● Exercise: Output exactly the lines from the one containing "You are a GUI" through the final line of the entries below, both included, and skip the pictures.

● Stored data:

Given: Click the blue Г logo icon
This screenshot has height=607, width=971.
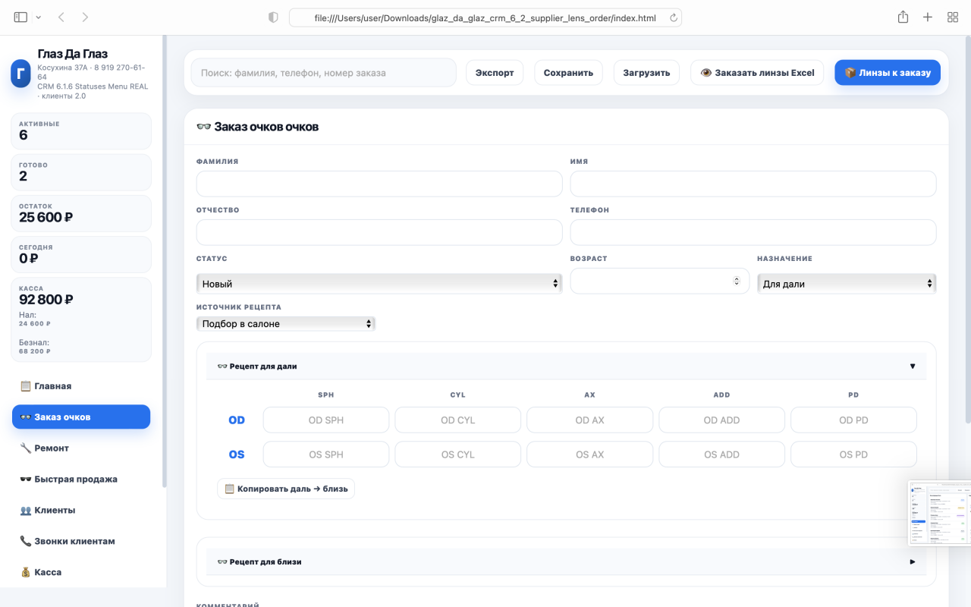Looking at the screenshot, I should pos(20,74).
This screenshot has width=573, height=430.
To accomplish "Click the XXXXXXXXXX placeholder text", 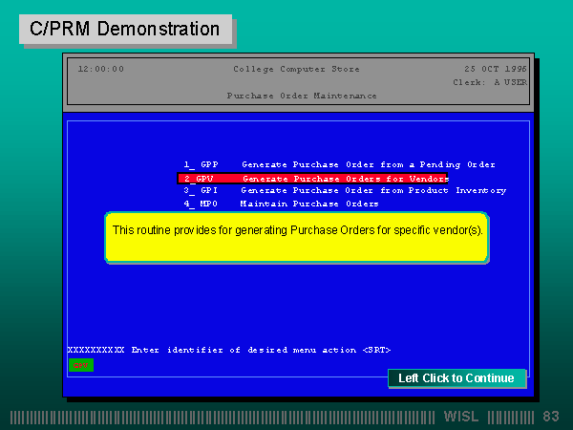I will [x=96, y=350].
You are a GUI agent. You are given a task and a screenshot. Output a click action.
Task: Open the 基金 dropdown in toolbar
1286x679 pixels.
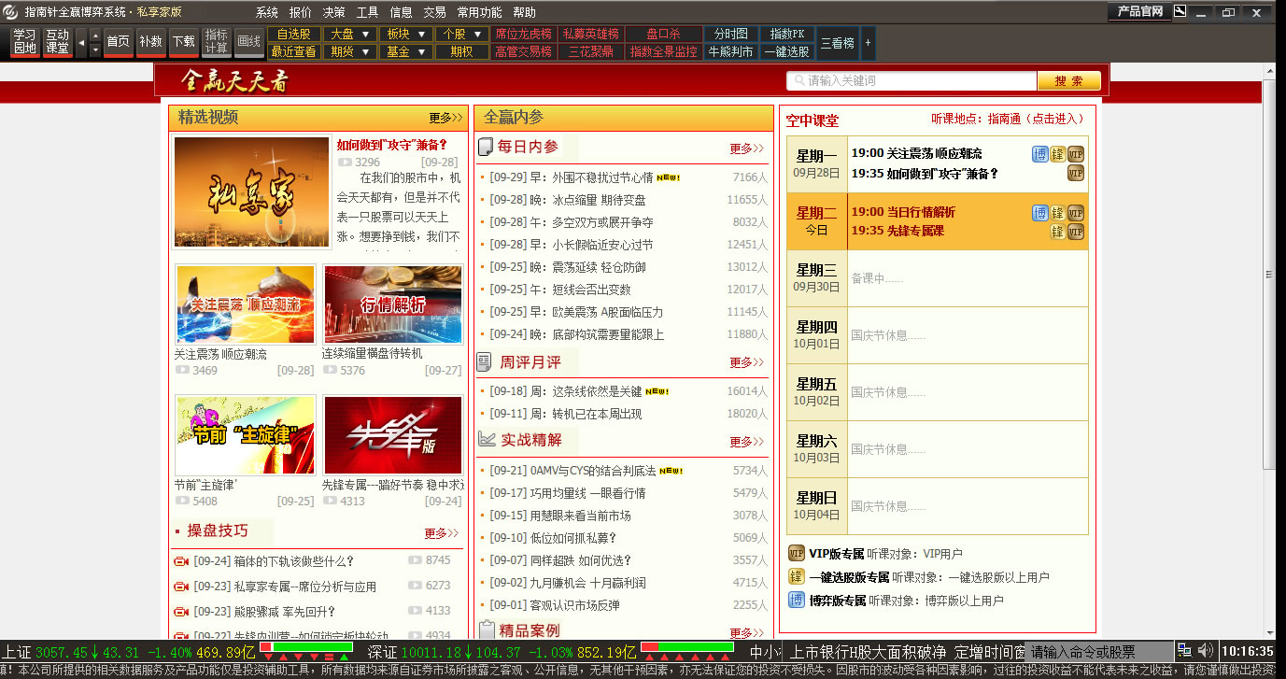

● Exercise solution:
You are a GUI agent. You are given a task and a screenshot. Output a click action.
Task: Open the 基金 dropdown in toolbar
1286x679 pixels.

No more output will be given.